What is Deep Dive Live?

Deep Dive Live is a live event series built around classic albums and the producers and artists who made them.

Each night focuses on one landmark record, with the producer or key creative figure behind it guiding the audience through how it was made – from the early ideas and studio experiments to the decisions that shaped the final sound. It’s part conversation, part listening session, part storytelling.

We’ve taken a lot of inspiration from those moments in music documentaries where a record producer sits at a mixing desk, pulls apart a track, and suddenly you hear or see something you’d never consciously noticed before - but once it’s pointed out, you realise how crucial it is to the finished record. That sense of discovery is at the heart of what we’re trying to do.

It’s designed for people who love music not just as something to put on in the background, but as something they’re genuinely curious about – how it comes together, why certain records endure, and what was really happening in the room when they were made.

How did the idea come to fruition?

It grew pretty organically out of a lot of long conversations.

Wez and I have been friends for years and are both the sort of people who can disappear down rabbit holes talking about albums. We’re fascinated by the circumstances around the recording of a record, why a certain song works, or why something made decades ago can still feel so powerful.

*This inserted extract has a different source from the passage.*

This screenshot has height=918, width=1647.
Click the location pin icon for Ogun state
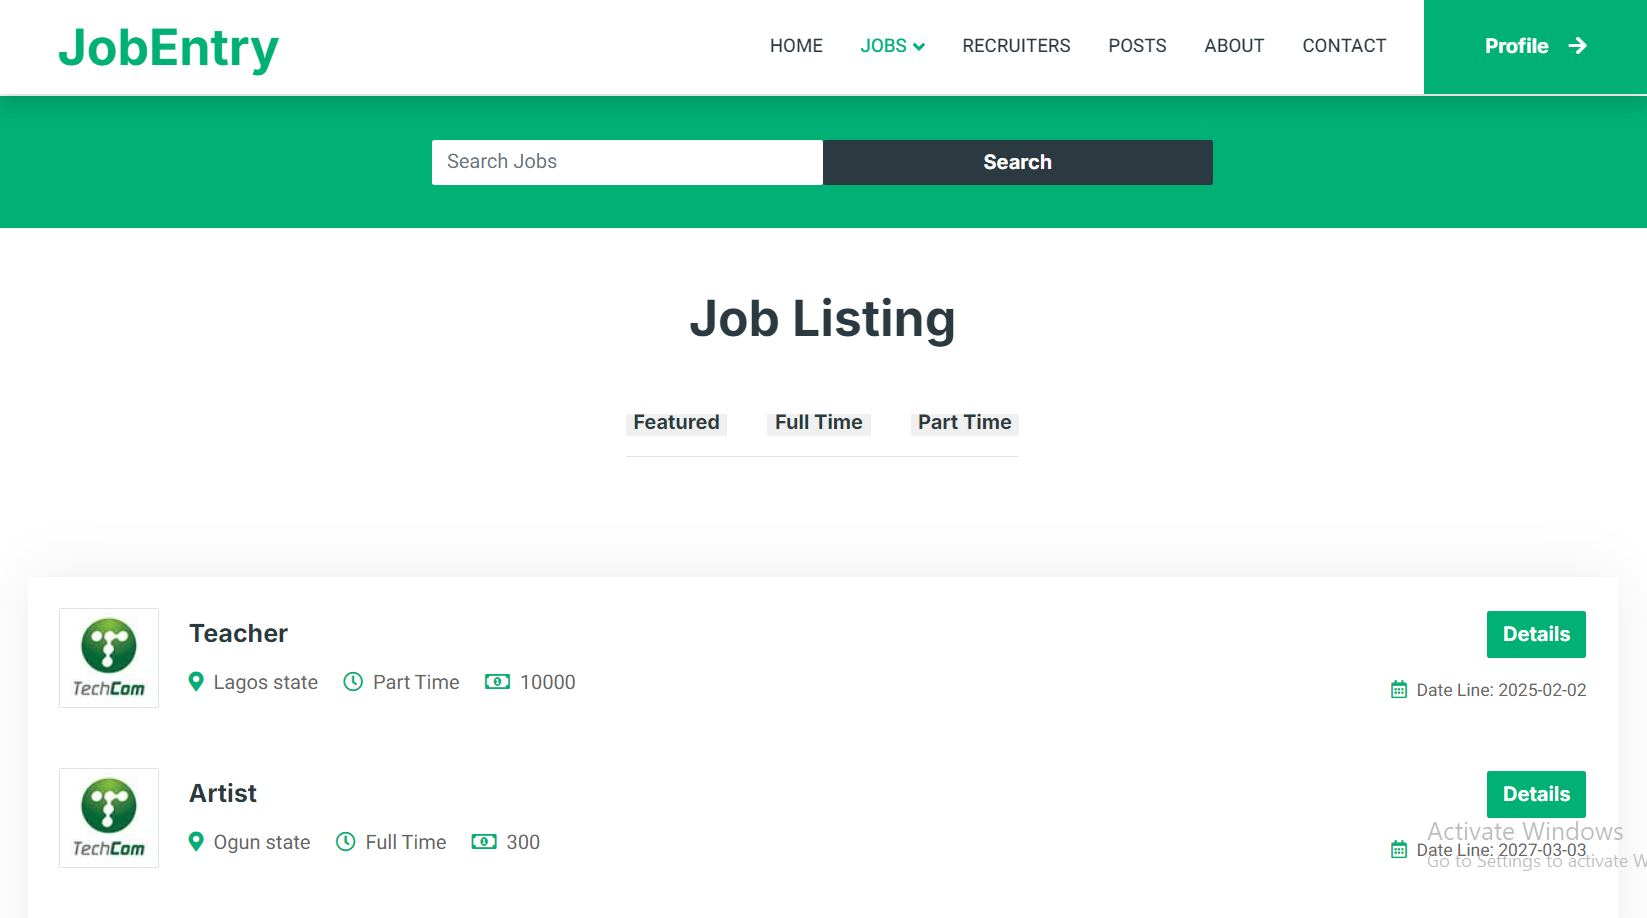(x=196, y=841)
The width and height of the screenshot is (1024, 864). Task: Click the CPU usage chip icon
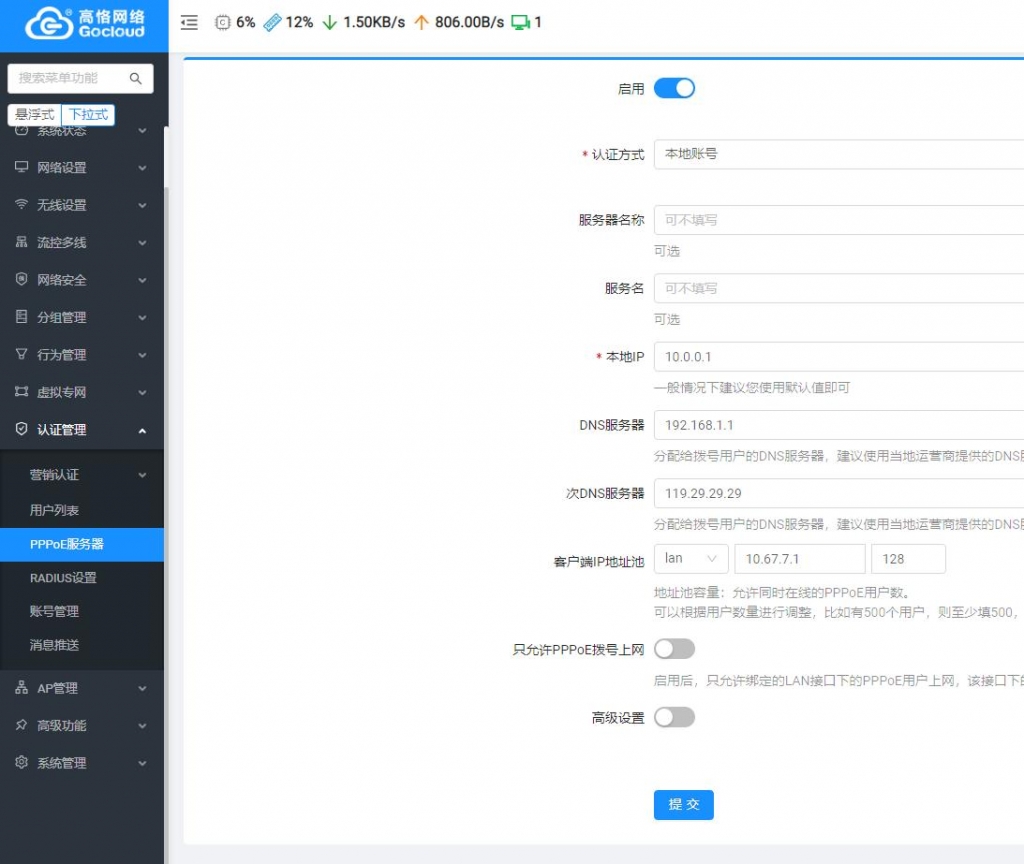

At some point we realised there wasn’t really a live space for that kind of deep, nerdy curiosity – especially where the people who actually made the records are the ones telling the story, and can literally show you how things were built. So Deep Dive Live came from that: wanting to create an evening that feels intimate, knowledgeable, and genuinely revealing, rather than just promotional.

Starting with Suede’s debut album felt right because it’s such an important British record, and Ed Buller’s perspective on that period is fascinating.

What makes Deep Dive Live different to a normal playback event?

Most playback events are about celebrating the finished record, which is great. But Deep Dive Live is more about the process behind it.

Instead of simply listening through an album from start to finish, the night is structured as a journey through how the music came into being: the false starts, the breakthroughs, the technical choices, the creative tensions, and the moments that changed the direction of the record. 

Having the producer on stage makes a huge difference too. You’re hearing from someone who was in the room while it happened – someone who can pull up a demo, isolate a part of a track, or share something from their personal archive – not just someone looking back from the outside. It turns the album into a story, rather than just a set of songs.

What do you want audiences to take away after a Deep Dive Live night?

Ideally, two things.

First, a deeper connection to an album they already love – hearing it differently, noticing details they hadn’t before, and understanding what went into making it what it is.

And second, a renewed appreciation for the craft behind records in general. How much thought, trial and error, and human decision-making sits behind music that can sometimes feel effortless when you listen to it.

If people leave feeling inspired, slightly more obsessed with music than when they arrived, and keen for the next Deep Dive Live, then we’ve done our job.